Artık titres'ün Fransızca içindeki anlamı hakkında daha fazla bilgi sahibi olduğunuza göre, seçilen örnekler aracılığıyla bunların nasıl kullanılacağını ve nasıl yapılacağını öğrenebilirsiniz. onları okuyun. Ve önerdiğimiz ilgili kelimeleri öğrenmeyi unutmayın. Web sitemiz sürekli olarak yeni kelimeler ve yeni örneklerle güncellenmektedir, böylece bilmediğiniz diğer kelimelerin anlamlarını Fransızca içinde arayabilirsiniz.

Fransızca hakkında bilginiz var mı

Fransızca (le français) bir Roman dilidir. İtalyanca, Portekizce ve İspanyolca gibi, bir zamanlar Roma İmparatorluğu'nda kullanılan popüler Latince'den gelir. Fransızca konuşan bir kişi veya ülke "Francophone" olarak adlandırılabilir. Fransızca 29 ülkede resmi dildir. Fransızca, Avrupa Birliği'nde en çok konuşulan dördüncü ana dildir. Fransızca, İngilizce ve Almanca'dan sonra AB'de üçüncü sırada yer alır ve İngilizce'den sonra en yaygın olarak öğretilen ikinci dildir. Dünyanın Fransızca konuşan nüfusunun çoğunluğu, birinci veya ikinci dil olarak Fransızca konuşabilen 34 ülke ve bölgeden yaklaşık 141 milyon Afrikalı ile Afrika'da yaşıyor.

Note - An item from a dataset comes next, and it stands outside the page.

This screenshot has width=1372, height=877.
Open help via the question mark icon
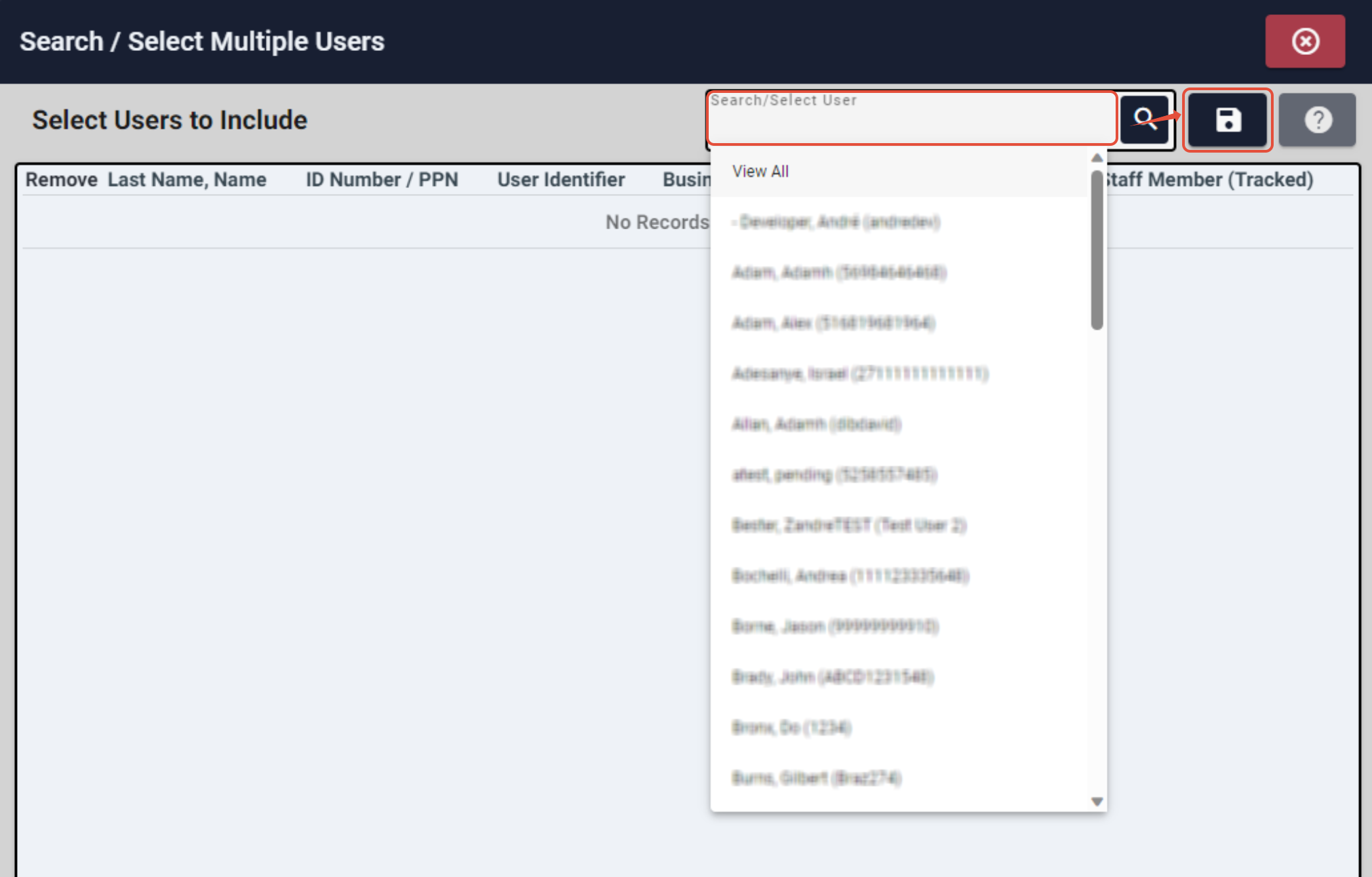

Fransızca, Kanada'da İngilizce'den sonra en çok konuşulan ikinci dildir ve her ikisi de federal düzeyde resmi dildir. 9,5 milyon kişinin veya %29'unun birinci dili ve 2,07 milyon kişinin veya tüm Kanada nüfusunun %6'sının ikinci dilidir. Diğer kıtaların aksine, Fransızcanın Asya'da popülaritesi yoktur. Şu anda, Asya'daki hiçbir ülke Fransızca'yı resmi dil olarak tanımıyor.